- _What to produce_: In the records below, the line with "Image resolution: width=984" opens the range and the line with "This screenshot has width=1280, height=800." closes it; print that range exactly and nothing else.

(Records from a dataset)
====

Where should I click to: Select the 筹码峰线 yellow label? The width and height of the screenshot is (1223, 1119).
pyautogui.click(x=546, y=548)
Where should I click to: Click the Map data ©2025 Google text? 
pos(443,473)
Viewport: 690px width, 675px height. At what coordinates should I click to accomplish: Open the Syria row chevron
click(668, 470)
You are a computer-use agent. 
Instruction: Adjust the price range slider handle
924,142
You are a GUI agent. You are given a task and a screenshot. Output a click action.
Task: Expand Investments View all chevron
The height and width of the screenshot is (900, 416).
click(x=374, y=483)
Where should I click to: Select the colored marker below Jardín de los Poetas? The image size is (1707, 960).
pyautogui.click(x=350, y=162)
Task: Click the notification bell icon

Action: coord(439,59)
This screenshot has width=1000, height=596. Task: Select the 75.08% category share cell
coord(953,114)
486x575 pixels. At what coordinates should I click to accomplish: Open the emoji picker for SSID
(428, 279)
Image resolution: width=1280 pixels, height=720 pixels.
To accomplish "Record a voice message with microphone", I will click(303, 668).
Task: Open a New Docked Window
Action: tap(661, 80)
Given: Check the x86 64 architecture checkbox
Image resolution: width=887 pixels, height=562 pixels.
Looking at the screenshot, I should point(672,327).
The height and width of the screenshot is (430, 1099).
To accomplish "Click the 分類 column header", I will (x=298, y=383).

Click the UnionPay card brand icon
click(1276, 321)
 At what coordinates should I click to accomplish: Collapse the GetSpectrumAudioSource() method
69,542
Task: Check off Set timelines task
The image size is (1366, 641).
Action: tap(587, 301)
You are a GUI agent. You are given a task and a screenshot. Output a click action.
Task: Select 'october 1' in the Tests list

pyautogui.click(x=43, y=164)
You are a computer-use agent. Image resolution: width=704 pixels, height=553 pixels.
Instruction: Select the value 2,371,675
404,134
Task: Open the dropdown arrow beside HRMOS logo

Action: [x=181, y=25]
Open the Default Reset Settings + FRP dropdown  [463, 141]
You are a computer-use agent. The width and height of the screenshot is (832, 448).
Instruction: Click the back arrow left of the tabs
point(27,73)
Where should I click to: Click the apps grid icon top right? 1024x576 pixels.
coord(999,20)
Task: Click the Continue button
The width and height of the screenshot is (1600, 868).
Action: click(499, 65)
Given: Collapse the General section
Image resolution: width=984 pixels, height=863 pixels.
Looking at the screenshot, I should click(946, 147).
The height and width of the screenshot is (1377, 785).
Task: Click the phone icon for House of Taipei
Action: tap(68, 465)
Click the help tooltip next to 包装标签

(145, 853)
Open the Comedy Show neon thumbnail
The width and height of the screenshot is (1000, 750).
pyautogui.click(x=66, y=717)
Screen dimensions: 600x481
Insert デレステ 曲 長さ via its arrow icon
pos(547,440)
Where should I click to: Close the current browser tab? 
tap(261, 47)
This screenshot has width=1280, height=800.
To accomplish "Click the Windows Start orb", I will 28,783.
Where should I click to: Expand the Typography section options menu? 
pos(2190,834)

====

- _Answer to this problem_:
Image resolution: width=984 pixels, height=863 pixels.
Looking at the screenshot, I should click(946, 147).
The height and width of the screenshot is (1377, 785).
Task: Click the phone icon for House of Taipei
Action: tap(68, 465)
Click the help tooltip next to 包装标签

(145, 853)
Open the Comedy Show neon thumbnail
The width and height of the screenshot is (1000, 750).
pyautogui.click(x=66, y=717)
Screen dimensions: 600x481
Insert デレステ 曲 長さ via its arrow icon
pos(547,440)
Where should I click to: Close the current browser tab? 
tap(261, 47)
This screenshot has width=1280, height=800.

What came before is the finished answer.